Cross-origin request blocked: Same Origin Policy prevents reading of the remote resource
(Reason: CORS 'Access-Control-Allow-Origin' header is not present).
View code for my app:
<div id="pagina">
</div>
@section scripts
{
<script type="text/javascript">
$("#pagina").load("http://localhost:4576/");
</script>
}
Does anyone know how I could solve this?
Thank you.
The most elegant solution I know implements an Attribute that allows you to accept the request depending on the Action or Controller named. I do not recommend registering the Attribute globally.

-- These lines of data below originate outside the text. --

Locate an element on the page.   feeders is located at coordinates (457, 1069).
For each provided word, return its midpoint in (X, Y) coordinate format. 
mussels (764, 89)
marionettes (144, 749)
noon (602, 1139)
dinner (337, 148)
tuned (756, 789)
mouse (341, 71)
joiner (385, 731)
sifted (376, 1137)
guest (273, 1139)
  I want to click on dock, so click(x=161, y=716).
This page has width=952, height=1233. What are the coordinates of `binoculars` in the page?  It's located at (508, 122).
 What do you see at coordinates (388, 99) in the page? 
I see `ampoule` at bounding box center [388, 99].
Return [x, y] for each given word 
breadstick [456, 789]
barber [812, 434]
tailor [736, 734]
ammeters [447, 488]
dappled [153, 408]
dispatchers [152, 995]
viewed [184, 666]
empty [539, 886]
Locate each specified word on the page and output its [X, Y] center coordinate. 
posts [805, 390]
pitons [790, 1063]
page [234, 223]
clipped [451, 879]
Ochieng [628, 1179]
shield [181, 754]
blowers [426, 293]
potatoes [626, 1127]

public class AllowCrossSiteAttribute : ActionFilterAttribute
{
public override void OnActionExecuting(ActionExecutingContext filterContext)
{
filterContext.RequestContext.HttpContext.Response.AddHeader("Access-Control-Allow-Origin", "*");
base.OnActionExecuting(filterContext);
}
}
[AllowCrossSite]
public ActionResult Index()
{
return View();
}
CorsProxy.AspNet for backward compatibility with IE Install-Package CorsProxy.AspNet
CorsProxy
public class RouteConfig
{
public static void RegisterRoutes(RouteCollection routes)
{
routes.IgnoreRoute("{resource}.axd/{*pathInfo}");
// Coloque antes da rota padrão.
routes.EnableCorsProxy();
routes.MapRoute(
name: "Default",
url: "{controller}/{action}/{id}",
defaults: new { controller = "Home", action = "Index", id = UrlParameter.Optional }
);
}
}
CorsProxy
public class BundleConfig
{
public static void RegisterBundles(BundleCollection bundles)
{
bundles.Add(new ScriptBundle("~/bundles/jquery").Include(
"~/Scripts/jquery-{version}.js",
// Coloque os demais scripts relativos ao jQuery aqui
"~/Scripts/jquery-corsproxy-{version}.js"));
...
}
}
public class CorsProxyHttpHandler : IHttpHandler
{
public void ProcessRequest(HttpContext context)
{
var url = context.Request.Headers["X-CorsProxy-Url"];
if (url == null)
{
context.Response.StatusCode = 501;
context.Response.StatusDescription =
"X-CorsProxy-Url was not specified. The corsproxy should only be invoked from the proxy JavaScript.";
context.Response.End();
return;
}
try
{
var request = WebRequest.CreateHttp(url);
context.Request.CopyHeadersTo(request);
request.Method = context.Request.HttpMethod;
request.ContentType = context.Request.ContentType;
request.UserAgent = context.Request.UserAgent;
if (context.Request.AcceptTypes != null)
request.Accept = string.Join(";", context.Request.AcceptTypes);
if (context.Request.UrlReferrer != null)
request.Referer = context.Request.UrlReferrer.ToString();
if (!context.Request.HttpMethod.Equals("GET", StringComparison.OrdinalIgnoreCase))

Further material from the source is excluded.